*What to work on*:
Only the lines from the one containing "At what coordinates should I click to accomplish: Select" through the end of the data are wanted, reproduced exactly and without pictures.

*Dataset content*:

════

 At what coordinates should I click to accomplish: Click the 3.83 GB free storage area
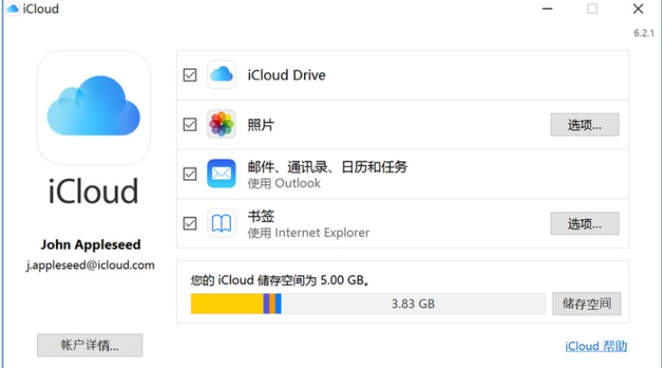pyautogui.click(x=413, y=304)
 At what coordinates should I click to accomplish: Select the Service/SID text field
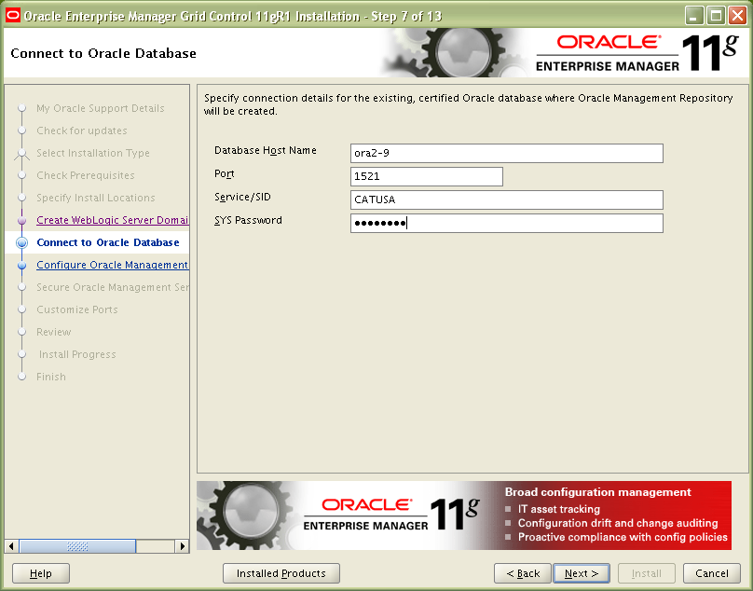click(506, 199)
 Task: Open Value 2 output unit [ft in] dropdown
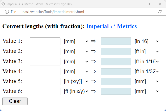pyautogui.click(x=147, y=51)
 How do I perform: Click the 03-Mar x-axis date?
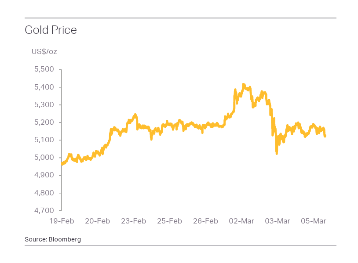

════

*Exercise output*:
 At what coordinates should I click to accomplish: Select the Service/SID text field
click(506, 199)
 Task: Open Value 2 output unit [ft in] dropdown
pyautogui.click(x=147, y=51)
 How do I perform: Click the 03-Mar x-axis date?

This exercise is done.